DESCRIPTION (provided by applicant): Pancreatic cancer is a lethal disease. Empirical development of new drugs has not resulted in any meaningful improvement in survival. New strategies are urgently needed to combat this disease. We have developed and optimized a low-passage xenograft model that may permit an individualize approach to the treatment of patients with pancreatic cancer. Freshly pancreatic cancer tissues obtained at the time of surgical resection of pancreatic cancer are implanted in nude mice. Xenografted tumors can be treated with anticancer agent to determine their in vivo activity. In previous studies we have mastered this model and have a high take on rate and excellent in vivo results. We have also shown that the xenografted tumors closely resemble at the histology, gene mutation and selected gene expression data the biological features of the primary tumor from which they were generated. Sucessive passage in mice does not influence the resistant/susceptibility properties of the tumors to the drugs we have preliminarily tested and does not result in mayor changes in biological features. Because tumors can be indefinitely propagated in the mice the model is also very well suited to investigate biological markers that predict response and/or resistance to drugs. This translational application is to utilize the above mentioned preclinical model for cancer treatment. The hypothesis to be tested is that model-based selection of drugs for patient's treatment will result in better outcome than expected with conventional drugs. We propose the following three Specific Aims: 1) to determine the activity of a series of available anticancer agents against a set of xenografted tumors obtained from patients with resected pancreatic cancer; 2) to conduct a phase II clinical trial in which patients whose tumor was xenografted in the mice will be treated at the time of progression with model-selected agent and; 3) to explore biological markers of response to treatment agents in tumor tissues. We expect this approach will validate the use of the low-passage xenograft model to predict susceptibility to a drug. If correct, this model will then be invaluable to discover biomarkers predicting drug response and as a screening model to select drug for clinical development in pancreatic cancer.

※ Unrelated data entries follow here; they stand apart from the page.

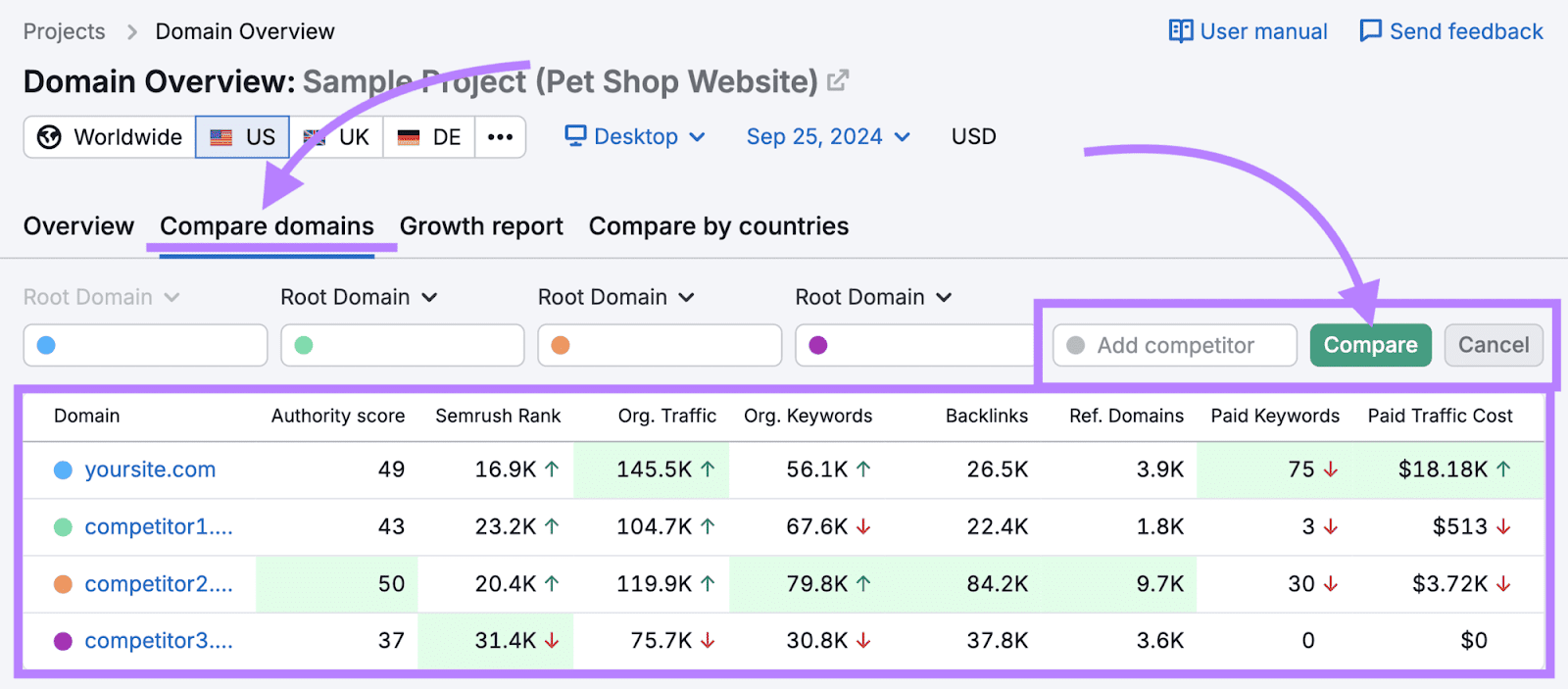This screenshot has width=1568, height=689.
Task: Click the Desktop monitor icon
Action: click(x=575, y=136)
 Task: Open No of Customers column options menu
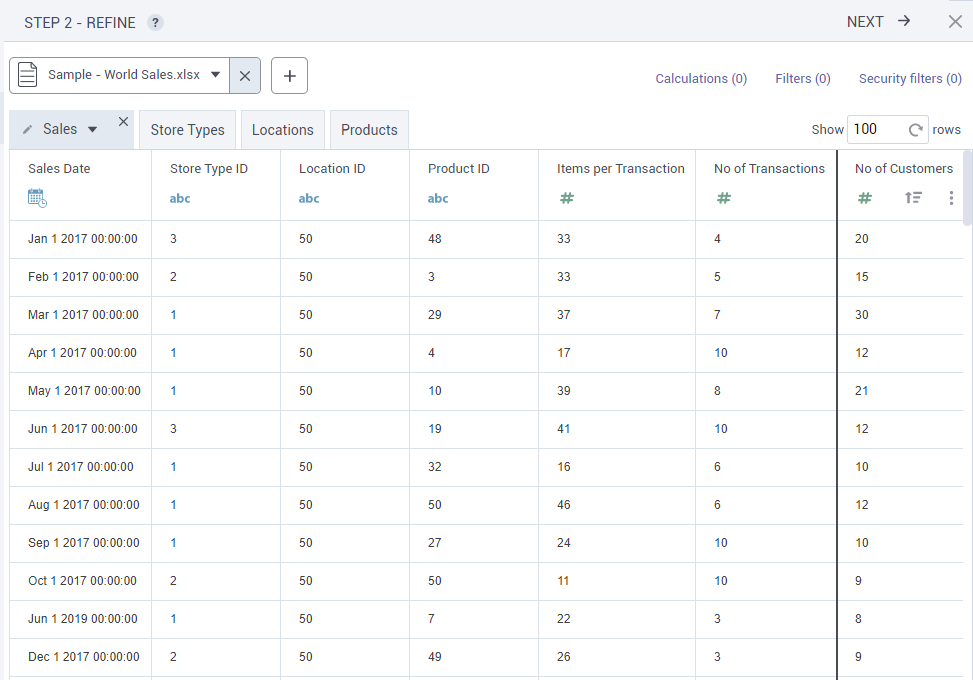951,198
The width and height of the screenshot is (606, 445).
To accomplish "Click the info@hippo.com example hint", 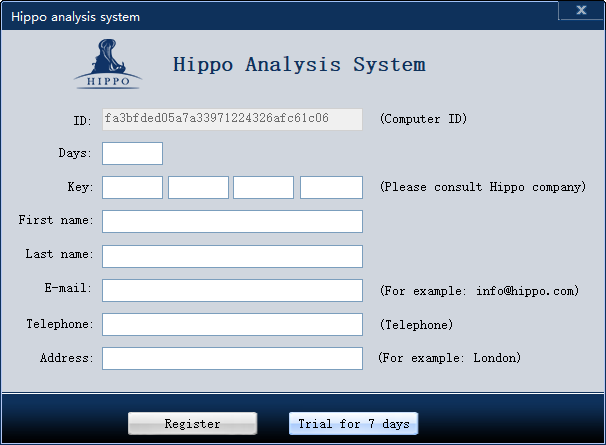I will 479,291.
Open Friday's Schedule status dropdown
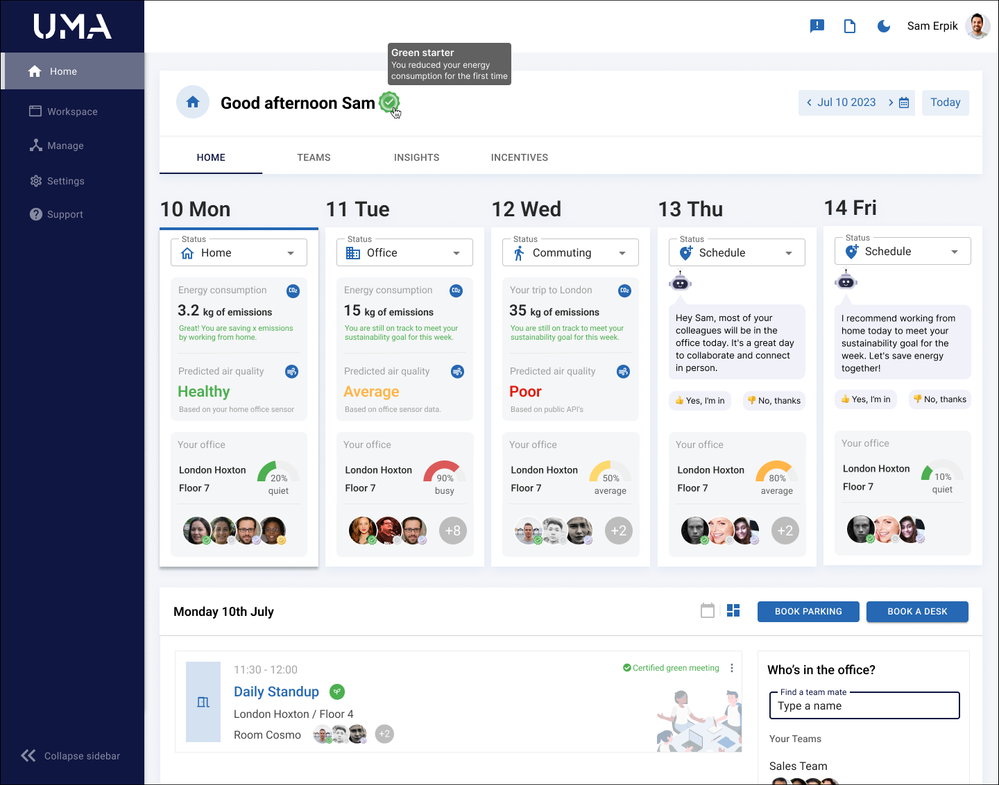 902,252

描述（由申请人提供）：胰腺癌是一种致命疾病。新药的实证开发并未对生存率产生任何有意义的改善。迫切需要新的策略来对抗这种疾病。我们开发并优化了低传代异种移植模型，该模型可能允许对胰腺癌患者进行个体化治疗。将手术切除胰腺癌时获得的新鲜胰腺癌组织植入裸鼠体内。异种移植肿瘤可以用抗癌剂治疗以确定其体内活性。在之前的研究中，我们已经掌握了这个模型，并且具有很高的接受率和出色的体内结果。我们还表明，异种移植肿瘤在组织学、基因突变和选定的基因表达数据方面与产生它们的原发肿瘤的生物学特征非常相似。在小鼠体内的连续传代不会影响肿瘤对我们初步测试的药物的耐药/敏感性特性，也不会导致生物学特征的重大变化。由于肿瘤可以在小鼠体内无限繁殖，因此该模型也非常适合研究预测药物反应和/或耐药性的生物标记。该转化应用是利用上述临床前模型进行癌症治疗。要测试的假设是，基于模型选择用于患者治疗的药物将比传统药物带来更好的结果。我们提出以下三个具体目标：1）确定一系列可用的抗癌药物对从胰腺癌切除患者体内获得的一组异种移植肿瘤的活性； 2) 进行 II 期临床试验，其中肿瘤异种移植到小鼠体内的患者将在疾病进展时接受模型选择的药物治疗； 3）探索肿瘤组织中治疗药物反应的生物标志物。我们期望这种方法将验证使用低传代异种移植模型来预测对药物的敏感性。如果正确，该模型对于发现预测药物反应的生物标志物以及作为选择胰腺癌临床开发药物的筛选模型将具有无价的价值。